A elaboração do protocolo, conduzida por especialistas da Sesau, levou dois anos. A atuação da Defensoria Pública, por meio de ação impetrada pelo defensor Daniel Alcoforado, foi decisiva para provocar o Judiciário e acelerar o processo.
Segundo Alcoforado, a publicação do protocolo é “tímida”, mas representa um marco, ao estabelecer fluxos administrativos e padronizar as apresentações de 20mg/ml, 50mg/ml e 200mg/ml para a distribuição.
“O PCDT restringe-se a três síndromes epilépticas. Ficam de fora condições já respaldadas por evidências científicas, como dor neuropática, TEA grave e espasticidade, todas com alta demanda judicial. Continuaremos lutando pela ampliação do protocolo com base em estudos científicos”, destacou.
Com a aprovação técnica, os próximos passos incluem: a implementação imediata das formulações no Componente Especializado da Assistência Farmacêutica; a publicação, em até 30 dias, do fluxograma de solicitação e dispensação; e a previsão de ampliação periódica, conforme cláusula de revisão prevista no próprio documento.
Entusiasta da causa, o desembargador Tutmés Airan, da Vara de Direitos Humanos do TJAL, considera o protocolo um avanço importante: “É um avanço muito grande para quem necessita dessa medicação. A esperança é que o protocolo seja ampliado, atinja um espectro maior de doenças e estimule novas pesquisas científicas. É motivo para comemorar e também para continuar lutando pelo direito ao não sofrimento”.
Essa é também a avaliação da farmacêutica Letícia Ravelly, presidente da associação Liamba, que produz óleo de cannabis com autorização judicial. Ela defende uma revisão na padronização por dosagem: “Cada pessoa tem sua dose ideal. Só se fala do canabidiol, excluindo outras possibilidades. Será que uma fórmula única servirá para todos?”, questiona.
Letícia também reforça a necessidade de capacitação dos profissionais do SUS, especialmente médicos, para prescrição e acompanhamento adequados: “Essa porta que se abre é fundamental para quebrar o preconceito e estimular a busca pelo tratamento com mais confiança”.
Atualmente, a Liamba atende mais de 300 pacientes, a maioria com diagnóstico de Transtorno do Espectro Autista (TEA) — grupo que, por enquanto, ficará de fora da distribuição via SUS.
A cannabis deixou as páginas policiais para se tornar parte da rotina de consultórios médicos em diversas partes do mundo. Com baixo custo, poucos efeitos colaterais e eficácia comprovada, os medicamentos à base da planta oferecem qualidade de vida a milhares de pessoas.

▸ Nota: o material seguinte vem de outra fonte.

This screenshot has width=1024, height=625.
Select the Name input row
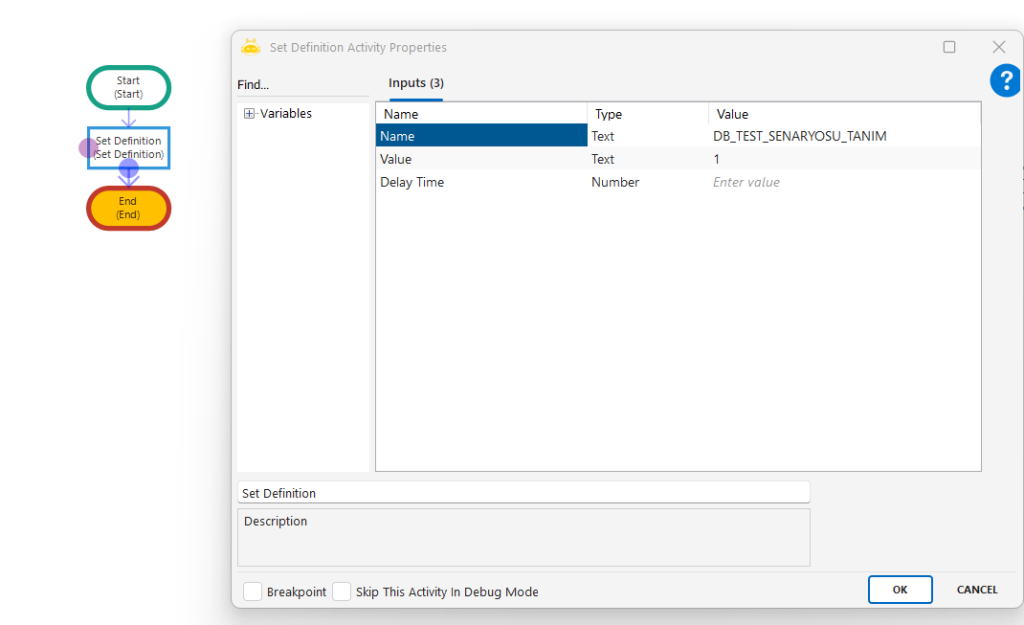[x=480, y=136]
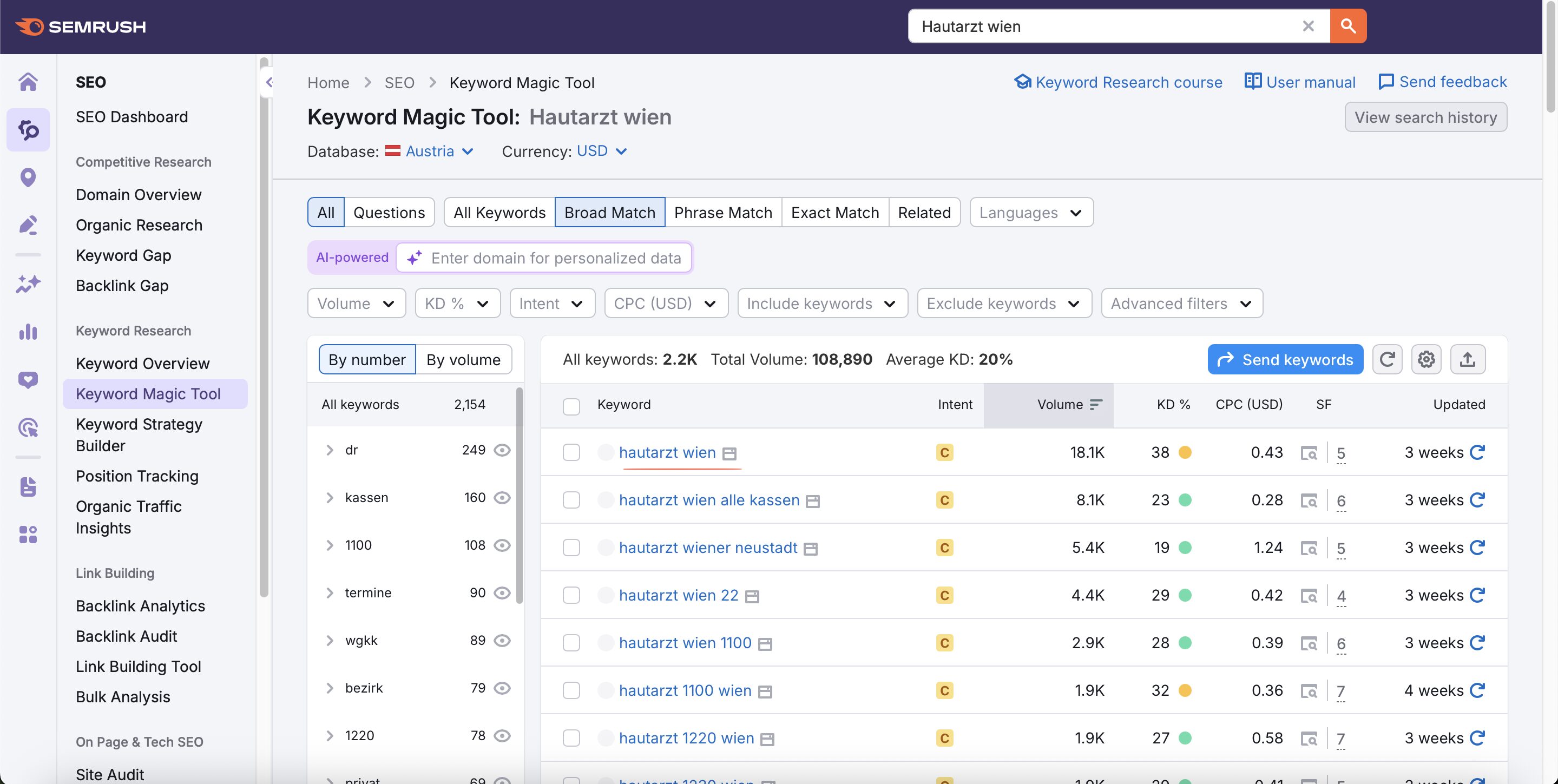
Task: Collapse the sidebar with the arrow handle
Action: [268, 83]
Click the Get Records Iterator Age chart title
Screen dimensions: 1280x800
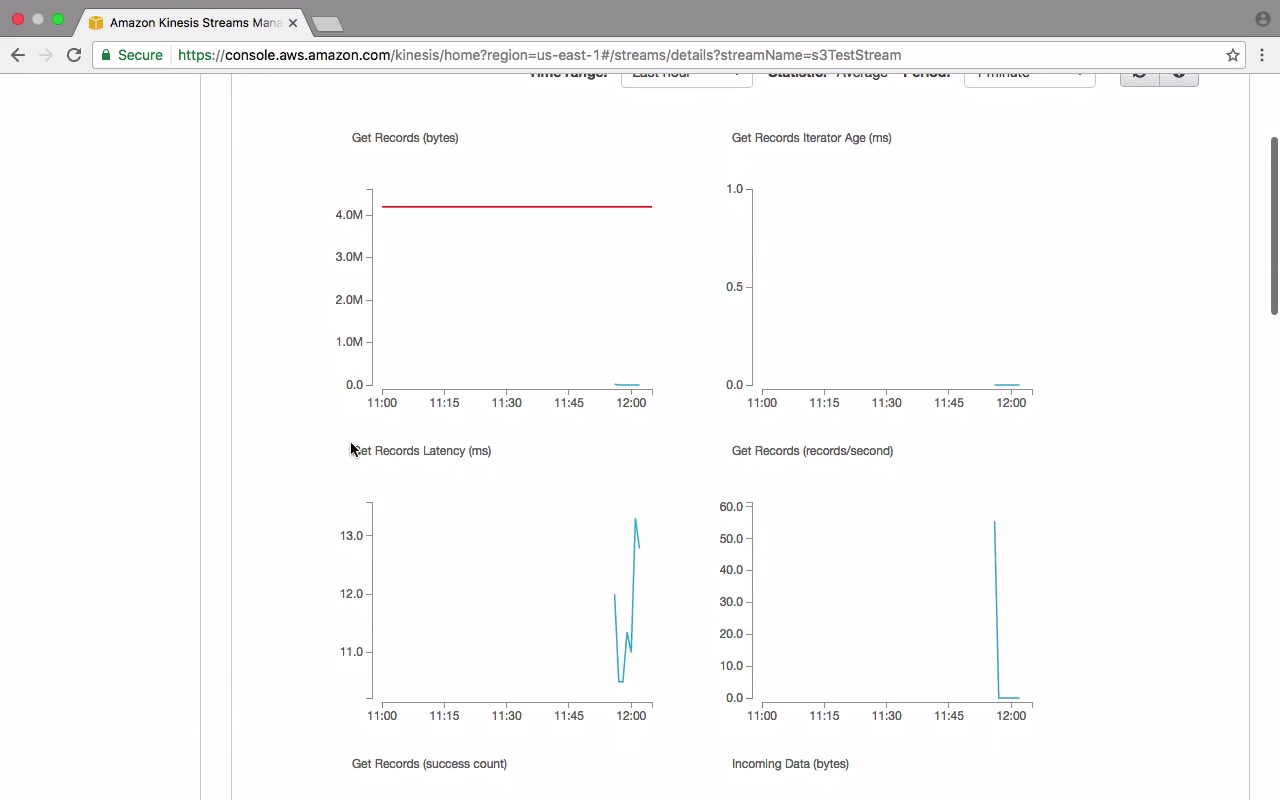pos(811,138)
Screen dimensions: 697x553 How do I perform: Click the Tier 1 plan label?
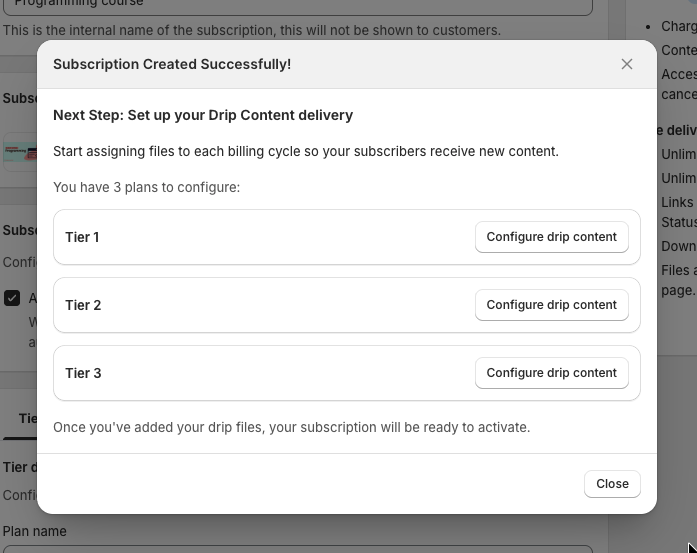[82, 237]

No Brasil, no entanto, a maioria dos pacientes ainda precisa importar ou judicializar o acesso ao tratamento. Por isso, a Comissão de Cannabis Medicinal da OAB, presidida pelo advogado Lucas Sobral, também considera o protocolo um passo importante: “Como a cannabis foi proibida por muitos anos, só existem evidências científicas robustas para poucas doenças. Mas a experiência clínica e empírica já mostra benefícios para Alzheimer, Parkinson, autismo, doenças degenerativas, dores crônicas, distúrbios do sono, entre outras. É preciso mais pesquisa”.
Sobral avalia que o protocolo protege o Estado do ponto de vista legal e científico, e que a política pública ainda está em construção: “O PCDT é mutável. A medicina avança, e os protocolos precisam acompanhar. O marco regulatório da cannabis também está evoluindo, e a tendência é que as pesquisas se consolidem”.
Ele defende, ainda, que o Estado apoie e capacite organizações da sociedade civil como forma de ampliar o acesso: “Seria mais barato e rápido, e ampliaria o alcance do atendimento sem que o Estado precise cultivar a planta diretamente.”